In [22]:
# Generate an ORCA input for a simple calculation request from user
# The locally deployed LLM deepseek:32b should be running with the command 'ollama run deepseek:32b'

import sys, os
import requests
import json
import subprocess
from rdkit import Chem
from rdkit.Chem import AllChem
from urllib.request import urlopen
from urllib.parse import quote
import re
from deep_translator import GoogleTranslator

# This function finds a chemical name out of a calculation request sentence 
# using the LLM deepseek:32b (locally deployed)
# Input could be a string or a list
def find_chemical_name_from_sentence(sentence):
    API_URL = "http://localhost:11434/api/generate"  # Ollama API port

    headers = {
        "Content-Type": "application/json"
    }
    
    # if input is a list, make it a string
    if isinstance(sentence, list):
        sentence = " ".join(sentence)
        
    data = {
        "model": "deepseek-r1:32b",  # your loaded deepseek model
        # inputs for the LLM API
        "prompt": "find me a chemical name from the following sentence, respond using JSON:  '"+sentence+"' ",
        "stream": False,  # close stream output
        "format": {
            "type": "object",
            "properties": {
            "name": {
                "type": "string"
            },
            },
            "required": [
            "name"
            ]
        }
    }

    response = requests.post(API_URL, headers=headers, json=data)

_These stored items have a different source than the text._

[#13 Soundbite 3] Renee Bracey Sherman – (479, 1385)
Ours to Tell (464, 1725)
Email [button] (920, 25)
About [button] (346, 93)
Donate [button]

    if response.status_code == 200:
        result = response.json()
        resp =  result["response"];
        nameresult = json.loads(resp);
        return (nameresult["name"]).lower();
    else:
        return ""


# check if any Chinese character is in some text
def contains_chinese(text):
    chinese_pattern = re.compile(r'[\u4e00-\u9fff]')
    return bool(chinese_pattern.search(text))
    
# translate chinese into english using Google translator
def req2eng(txt):
    if contains_chinese(txt):
        translator = GoogleTranslator(source='auto', target='en')
        return translator.translate(txt)
    else:
        return txt
    
def split_sentence(sentence, delimiters):
  """
  Splits a sentence into a list of words using multiple delimiters.

  Args:
    sentence: The sentence to split.
    delimiters: A string containing the delimiters to split by, 
                e.g., ",| ".

  Returns:
    A list of words.
  """
  regex_pattern = '[' + re.escape(delimiters) + ']+'
  words = re.split(regex_pattern, sentence)
  return [word.lower() for word in words if word]  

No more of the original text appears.